> _DESCRIPTION OF THE TASK_: Repeat the listing below in full, keeping each word as given.
● ● ●
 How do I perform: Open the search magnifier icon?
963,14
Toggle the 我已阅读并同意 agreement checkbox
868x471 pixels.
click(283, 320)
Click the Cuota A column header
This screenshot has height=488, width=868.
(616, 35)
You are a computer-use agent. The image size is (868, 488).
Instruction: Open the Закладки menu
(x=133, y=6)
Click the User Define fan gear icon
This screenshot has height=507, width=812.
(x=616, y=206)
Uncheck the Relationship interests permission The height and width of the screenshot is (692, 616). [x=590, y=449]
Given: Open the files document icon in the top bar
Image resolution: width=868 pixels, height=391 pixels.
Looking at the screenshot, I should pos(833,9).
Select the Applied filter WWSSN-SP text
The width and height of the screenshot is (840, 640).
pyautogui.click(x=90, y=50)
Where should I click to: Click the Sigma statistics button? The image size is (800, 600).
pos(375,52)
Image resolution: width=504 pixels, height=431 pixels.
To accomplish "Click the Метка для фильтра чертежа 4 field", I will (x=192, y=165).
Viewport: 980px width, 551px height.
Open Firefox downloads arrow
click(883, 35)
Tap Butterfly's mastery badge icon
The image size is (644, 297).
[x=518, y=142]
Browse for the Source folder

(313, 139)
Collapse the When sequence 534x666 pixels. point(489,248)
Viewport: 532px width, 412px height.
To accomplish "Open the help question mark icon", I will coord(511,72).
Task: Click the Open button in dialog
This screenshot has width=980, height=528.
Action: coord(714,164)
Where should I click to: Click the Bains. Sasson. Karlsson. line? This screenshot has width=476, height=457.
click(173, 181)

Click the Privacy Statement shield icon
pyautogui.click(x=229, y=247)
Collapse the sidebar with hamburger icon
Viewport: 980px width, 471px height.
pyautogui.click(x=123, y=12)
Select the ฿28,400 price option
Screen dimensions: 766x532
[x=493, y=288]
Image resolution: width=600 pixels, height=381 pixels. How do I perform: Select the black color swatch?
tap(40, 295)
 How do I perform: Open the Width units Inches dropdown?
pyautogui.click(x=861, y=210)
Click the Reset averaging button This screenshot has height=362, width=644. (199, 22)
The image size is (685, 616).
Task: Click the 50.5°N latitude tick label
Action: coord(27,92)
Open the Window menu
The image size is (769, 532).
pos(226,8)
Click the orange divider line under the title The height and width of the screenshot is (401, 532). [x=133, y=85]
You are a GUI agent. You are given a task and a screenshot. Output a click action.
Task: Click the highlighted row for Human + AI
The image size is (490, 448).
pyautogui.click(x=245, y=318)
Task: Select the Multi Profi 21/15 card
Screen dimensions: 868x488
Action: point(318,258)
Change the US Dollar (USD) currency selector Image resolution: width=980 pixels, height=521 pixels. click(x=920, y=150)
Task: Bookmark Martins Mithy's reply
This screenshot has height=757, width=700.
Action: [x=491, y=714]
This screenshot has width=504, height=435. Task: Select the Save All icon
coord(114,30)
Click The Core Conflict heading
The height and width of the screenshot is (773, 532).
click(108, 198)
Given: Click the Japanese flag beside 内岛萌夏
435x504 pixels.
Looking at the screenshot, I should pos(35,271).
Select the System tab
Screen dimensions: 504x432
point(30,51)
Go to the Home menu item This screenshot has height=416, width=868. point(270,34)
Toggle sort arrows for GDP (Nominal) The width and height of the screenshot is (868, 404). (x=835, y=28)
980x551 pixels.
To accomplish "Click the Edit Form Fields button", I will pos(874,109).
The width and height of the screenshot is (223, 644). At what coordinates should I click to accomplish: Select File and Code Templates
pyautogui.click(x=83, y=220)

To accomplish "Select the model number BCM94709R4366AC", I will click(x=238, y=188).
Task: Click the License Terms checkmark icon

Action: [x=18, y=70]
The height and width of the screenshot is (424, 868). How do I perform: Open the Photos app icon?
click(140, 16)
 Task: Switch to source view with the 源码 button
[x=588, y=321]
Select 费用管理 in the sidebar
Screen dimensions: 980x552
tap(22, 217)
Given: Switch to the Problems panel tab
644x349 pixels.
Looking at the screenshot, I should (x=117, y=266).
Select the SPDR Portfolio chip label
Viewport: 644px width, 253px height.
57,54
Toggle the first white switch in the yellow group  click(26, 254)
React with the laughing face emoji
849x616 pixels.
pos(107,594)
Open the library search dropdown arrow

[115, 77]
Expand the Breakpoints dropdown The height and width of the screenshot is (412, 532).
● ● ●
> _OUTPUT BELOW_:
 How do I perform: Open the search magnifier icon?
963,14
Toggle the 我已阅读并同意 agreement checkbox
868x471 pixels.
click(283, 320)
Click the Cuota A column header
This screenshot has height=488, width=868.
(616, 35)
You are a computer-use agent. The image size is (868, 488).
Instruction: Open the Закладки menu
(x=133, y=6)
Click the User Define fan gear icon
This screenshot has height=507, width=812.
(x=616, y=206)
Uncheck the Relationship interests permission The height and width of the screenshot is (692, 616). [x=590, y=449]
Given: Open the files document icon in the top bar
Image resolution: width=868 pixels, height=391 pixels.
Looking at the screenshot, I should pos(833,9).
Select the Applied filter WWSSN-SP text
The width and height of the screenshot is (840, 640).
pyautogui.click(x=90, y=50)
Where should I click to: Click the Sigma statistics button? The image size is (800, 600).
pos(375,52)
Image resolution: width=504 pixels, height=431 pixels.
To accomplish "Click the Метка для фильтра чертежа 4 field", I will (x=192, y=165).
Viewport: 980px width, 551px height.
Open Firefox downloads arrow
click(883, 35)
Tap Butterfly's mastery badge icon
The image size is (644, 297).
[x=518, y=142]
Browse for the Source folder

(313, 139)
Collapse the When sequence 534x666 pixels. point(489,248)
Viewport: 532px width, 412px height.
To accomplish "Open the help question mark icon", I will coord(511,72).
Task: Click the Open button in dialog
This screenshot has width=980, height=528.
Action: coord(714,164)
Where should I click to: Click the Bains. Sasson. Karlsson. line? This screenshot has width=476, height=457.
click(173, 181)

Click the Privacy Statement shield icon
pyautogui.click(x=229, y=247)
Collapse the sidebar with hamburger icon
Viewport: 980px width, 471px height.
pyautogui.click(x=123, y=12)
Select the ฿28,400 price option
Screen dimensions: 766x532
[x=493, y=288]
Image resolution: width=600 pixels, height=381 pixels. How do I perform: Select the black color swatch?
tap(40, 295)
 How do I perform: Open the Width units Inches dropdown?
pyautogui.click(x=861, y=210)
Click the Reset averaging button This screenshot has height=362, width=644. (199, 22)
The image size is (685, 616).
Task: Click the 50.5°N latitude tick label
Action: coord(27,92)
Open the Window menu
The image size is (769, 532).
pos(226,8)
Click the orange divider line under the title The height and width of the screenshot is (401, 532). [x=133, y=85]
You are a GUI agent. You are given a task and a screenshot. Output a click action.
Task: Click the highlighted row for Human + AI
The image size is (490, 448).
pyautogui.click(x=245, y=318)
Task: Select the Multi Profi 21/15 card
Screen dimensions: 868x488
Action: point(318,258)
Change the US Dollar (USD) currency selector Image resolution: width=980 pixels, height=521 pixels. click(x=920, y=150)
Task: Bookmark Martins Mithy's reply
This screenshot has height=757, width=700.
Action: [x=491, y=714]
This screenshot has width=504, height=435. Task: Select the Save All icon
coord(114,30)
Click The Core Conflict heading
The height and width of the screenshot is (773, 532).
click(108, 198)
Given: Click the Japanese flag beside 内岛萌夏
435x504 pixels.
Looking at the screenshot, I should pos(35,271).
Select the System tab
Screen dimensions: 504x432
point(30,51)
Go to the Home menu item This screenshot has height=416, width=868. point(270,34)
Toggle sort arrows for GDP (Nominal) The width and height of the screenshot is (868, 404). (x=835, y=28)
980x551 pixels.
To accomplish "Click the Edit Form Fields button", I will pos(874,109).
The width and height of the screenshot is (223, 644). At what coordinates should I click to accomplish: Select File and Code Templates
pyautogui.click(x=83, y=220)

To accomplish "Select the model number BCM94709R4366AC", I will click(x=238, y=188).
Task: Click the License Terms checkmark icon

Action: [x=18, y=70]
The height and width of the screenshot is (424, 868). How do I perform: Open the Photos app icon?
click(140, 16)
 Task: Switch to source view with the 源码 button
[x=588, y=321]
Select 费用管理 in the sidebar
Screen dimensions: 980x552
tap(22, 217)
Given: Switch to the Problems panel tab
644x349 pixels.
Looking at the screenshot, I should (x=117, y=266).
Select the SPDR Portfolio chip label
Viewport: 644px width, 253px height.
57,54
Toggle the first white switch in the yellow group  click(26, 254)
React with the laughing face emoji
849x616 pixels.
pos(107,594)
Open the library search dropdown arrow

[115, 77]
Expand the Breakpoints dropdown The height and width of the screenshot is (412, 532).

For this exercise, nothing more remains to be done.